Over a century and a half ago, a French physician reported the bizarre behavior of a young aristocratic woman who would suddenly, without warning, erupt in a startling fit of obscene shouts and curses. The image of the afflicted Marquise de Dampierre echoes through the decades as the emblematic example of an illness that today represents one of the fastest-growing diagnoses in North America. Tourette syndrome is a set of behaviors, including recurrent ticcing and involuntary shouting (sometimes cursing) as well as obsessive-compulsive actions. The fascinating history of this syndrome reveals how cultural and medical assumptions have determined and radically altered its characterization and treatment from the early nineteenth century to the present.
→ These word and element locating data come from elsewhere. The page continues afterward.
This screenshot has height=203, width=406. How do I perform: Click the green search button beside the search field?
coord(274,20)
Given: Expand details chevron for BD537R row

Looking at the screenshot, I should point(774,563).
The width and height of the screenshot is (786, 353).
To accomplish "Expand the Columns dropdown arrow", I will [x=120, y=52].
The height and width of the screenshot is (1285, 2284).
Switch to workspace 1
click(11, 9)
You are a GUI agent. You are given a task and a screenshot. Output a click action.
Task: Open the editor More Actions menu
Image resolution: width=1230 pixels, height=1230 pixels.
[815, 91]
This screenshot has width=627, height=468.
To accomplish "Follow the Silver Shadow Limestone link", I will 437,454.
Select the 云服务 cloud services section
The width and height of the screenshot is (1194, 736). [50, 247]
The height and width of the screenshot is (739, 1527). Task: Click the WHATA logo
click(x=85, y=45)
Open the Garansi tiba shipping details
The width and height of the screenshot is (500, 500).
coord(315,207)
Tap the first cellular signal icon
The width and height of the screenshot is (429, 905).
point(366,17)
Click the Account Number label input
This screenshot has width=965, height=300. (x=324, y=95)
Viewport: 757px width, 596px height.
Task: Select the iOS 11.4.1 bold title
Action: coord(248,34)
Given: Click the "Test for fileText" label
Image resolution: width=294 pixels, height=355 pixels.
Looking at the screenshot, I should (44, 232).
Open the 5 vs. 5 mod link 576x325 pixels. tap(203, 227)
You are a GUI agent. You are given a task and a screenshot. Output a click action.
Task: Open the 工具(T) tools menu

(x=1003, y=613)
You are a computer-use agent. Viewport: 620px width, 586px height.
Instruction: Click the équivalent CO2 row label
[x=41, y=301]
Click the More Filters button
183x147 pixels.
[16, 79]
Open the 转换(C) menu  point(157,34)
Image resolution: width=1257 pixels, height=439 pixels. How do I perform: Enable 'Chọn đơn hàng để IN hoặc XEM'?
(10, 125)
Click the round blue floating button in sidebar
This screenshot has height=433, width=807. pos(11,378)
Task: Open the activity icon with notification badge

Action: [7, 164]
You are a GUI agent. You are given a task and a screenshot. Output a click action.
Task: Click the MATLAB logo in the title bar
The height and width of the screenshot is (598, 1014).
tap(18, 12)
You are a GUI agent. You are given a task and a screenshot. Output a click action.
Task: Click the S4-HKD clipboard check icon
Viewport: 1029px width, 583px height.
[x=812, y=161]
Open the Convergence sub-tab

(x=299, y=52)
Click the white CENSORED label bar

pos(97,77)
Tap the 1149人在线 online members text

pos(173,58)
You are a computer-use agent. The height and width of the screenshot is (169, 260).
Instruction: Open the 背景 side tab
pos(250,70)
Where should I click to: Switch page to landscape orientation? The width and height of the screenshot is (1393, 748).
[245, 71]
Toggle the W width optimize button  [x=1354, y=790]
A Cursing Brain? traces the problematic classification of Tourette syndrome through three distinct but overlapping stories: that of the claims of medical knowledge, that of patients' experiences, and that of cultural expectations and assumptions. Earlier researchers asserted that the bizarre ticcing and impromptu vocalizations were psychological -- resulting from sustained bad habits or lack of self-control. Today, patients exhibiting these behaviors are seen as suffering from a neurological disease and generally are treated with drug therapy. Although current clinical research indicates that Tourette's is an organic disorder, this pioneering history of the syndrome reminds us to be skeptical of medical orthodoxies so that we may stay open to fresh understandings and more effective interventions.